An Expanding Locally Anisotropic (ELA) Metric Describing Matter in an Expanding Universe

Abstract: It is suggested an expanding locally anisotropic metric (ELA) ansatz describing matter in a flat expanding universe which interpolates between the Schwarzschild (SC) metric near point-like central bodies of mass 'M' and the Robertson-Walker (RW) metric for large radial coordinate: 'ds^2=Z(cdt)2 - 1/Z (dr1-(Hr1/c) Z^alpha/2+1/2(cdt))^2-r1^2 dOmega', where 'Z=1-U' with 'U=2GM/(c^2r1)', 'G' is the Newton constant, 'c' is the speed of light, 'H=H(t)=\dot(a)/a' is the time-dependent Hubble rate, 'dOmega=dtheta^2+sin^2(theta) dvarphi^2' is the solid angle element, 'a' is the universe scale factor and we are employing the coordinates 'r1=ar', being 'r' the radial coordinate for which the RW metric is diagonal. For constant exponent 'alpha=alpha0=0' it is retrieved the isotropic McVittie (McV) metric and for 'alpha=alpha0=1' it is retrieved the locally anisotropic Cosmological-Schwarzschild (SCS) metric, both already discussed in the literature.

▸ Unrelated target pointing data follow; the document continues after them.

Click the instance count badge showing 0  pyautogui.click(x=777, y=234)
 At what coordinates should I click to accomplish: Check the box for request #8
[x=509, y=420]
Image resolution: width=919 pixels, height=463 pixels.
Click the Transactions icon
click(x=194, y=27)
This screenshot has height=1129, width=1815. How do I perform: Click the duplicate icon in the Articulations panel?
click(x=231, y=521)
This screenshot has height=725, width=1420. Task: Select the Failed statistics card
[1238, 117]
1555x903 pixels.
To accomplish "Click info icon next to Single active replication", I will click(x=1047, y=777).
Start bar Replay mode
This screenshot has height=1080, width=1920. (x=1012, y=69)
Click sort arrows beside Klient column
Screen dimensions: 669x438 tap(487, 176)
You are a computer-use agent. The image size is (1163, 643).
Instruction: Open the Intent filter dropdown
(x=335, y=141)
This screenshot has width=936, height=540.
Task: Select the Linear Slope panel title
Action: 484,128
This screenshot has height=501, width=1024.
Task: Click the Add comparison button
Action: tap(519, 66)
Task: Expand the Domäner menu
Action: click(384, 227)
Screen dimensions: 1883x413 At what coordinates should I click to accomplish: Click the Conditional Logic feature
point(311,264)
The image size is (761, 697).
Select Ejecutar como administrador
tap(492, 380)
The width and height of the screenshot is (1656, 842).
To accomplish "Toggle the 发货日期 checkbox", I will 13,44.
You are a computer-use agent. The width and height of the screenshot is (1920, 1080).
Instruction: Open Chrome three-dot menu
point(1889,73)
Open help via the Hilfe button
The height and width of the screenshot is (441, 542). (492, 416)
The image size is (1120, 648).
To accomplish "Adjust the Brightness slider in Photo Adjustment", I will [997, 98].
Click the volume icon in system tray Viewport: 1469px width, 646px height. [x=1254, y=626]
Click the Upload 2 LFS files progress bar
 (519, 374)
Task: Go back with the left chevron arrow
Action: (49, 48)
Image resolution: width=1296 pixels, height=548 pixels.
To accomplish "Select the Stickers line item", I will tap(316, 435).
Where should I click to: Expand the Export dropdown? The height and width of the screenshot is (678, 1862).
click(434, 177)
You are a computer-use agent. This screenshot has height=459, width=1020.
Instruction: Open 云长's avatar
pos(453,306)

However it is shown that only for constant exponent 'alpha=alpha0> 1' exists an event horizon at the SC radius 'r1=2GM/c^2' and only for 'alpha=alpha0>= 3' space-time is singularity free for this value of the radius. These bounds exclude the previous existing metrics, for which the SC radius is a naked extended singularity. In addition it is shown that for 'alpha=alpha0>5' space-time is approximately Ricci flat in a neighborhood of the event horizon such that the SC metric is a good approximation in this neighborhood. It is further shown that to strictly maintain the SC mass pole at the origin 'r1=0' without the presence of more severe singularities it is required a radial coordinate dependent correction to the exponent 'alpha(r1)=alpha0+alpha1 '2GM/(c^2 r1)' with a negative coefficient 'alpha1<0'. The energy-momentum density, pressures and equation of state are discussed.